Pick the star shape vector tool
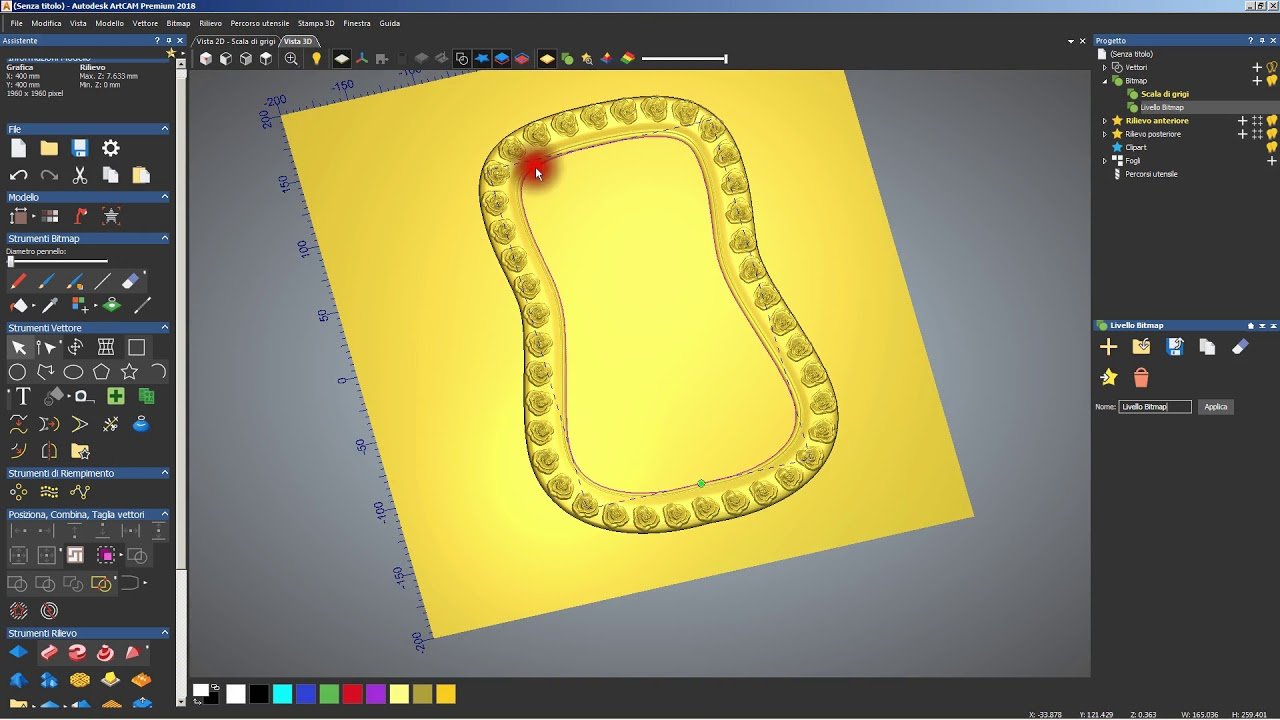Screen dimensions: 1280x720 [x=129, y=372]
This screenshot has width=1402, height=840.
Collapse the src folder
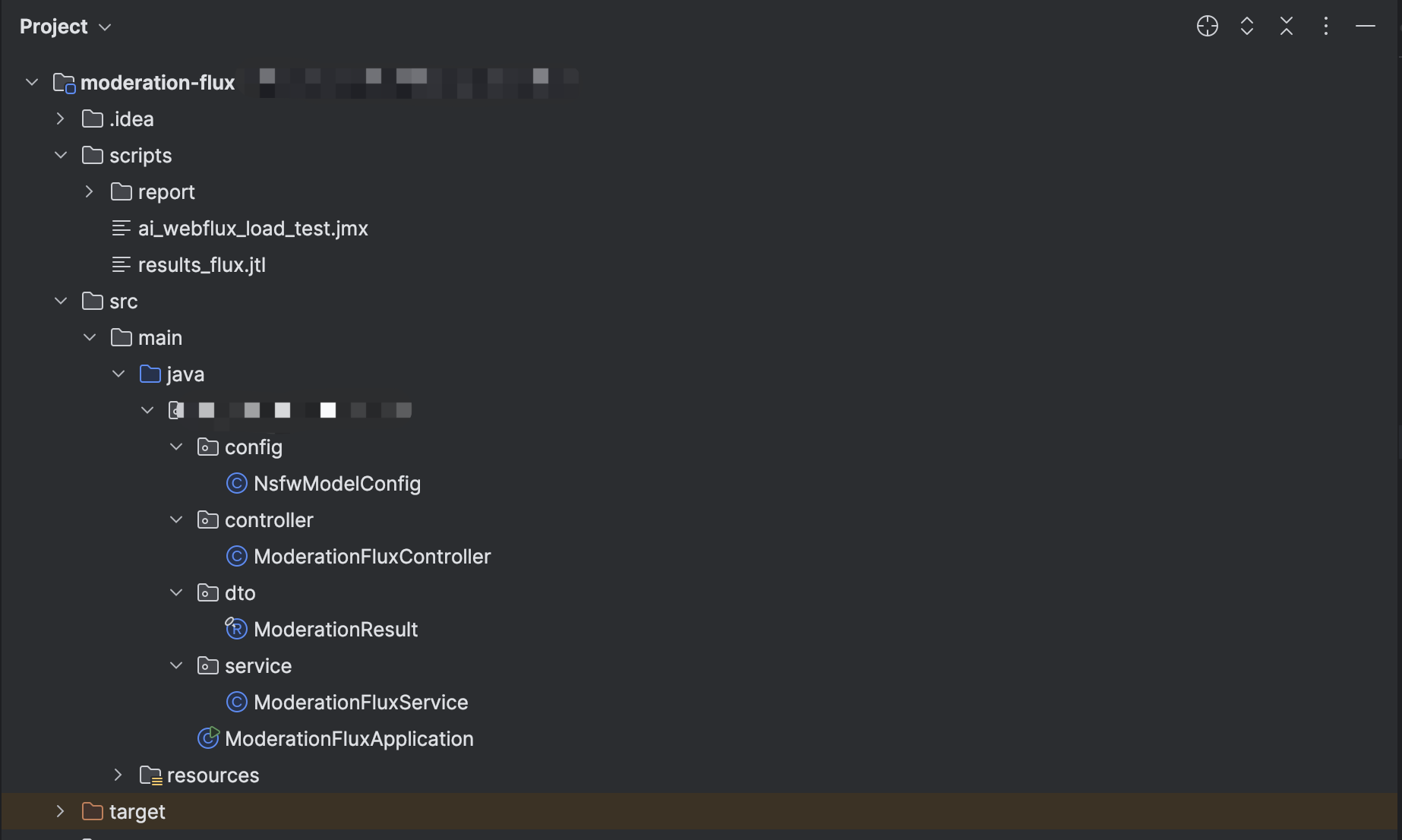[x=60, y=301]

++++++

• [YOUR OBJECTIVE]:
Reproduce the records word for word, from the line containing "This screenshot has width=1402, height=840." through the end of the records, including both ends, and leave the pictures out.

• [RESULT]:
This screenshot has width=1402, height=840.
Collapse the src folder
[x=60, y=301]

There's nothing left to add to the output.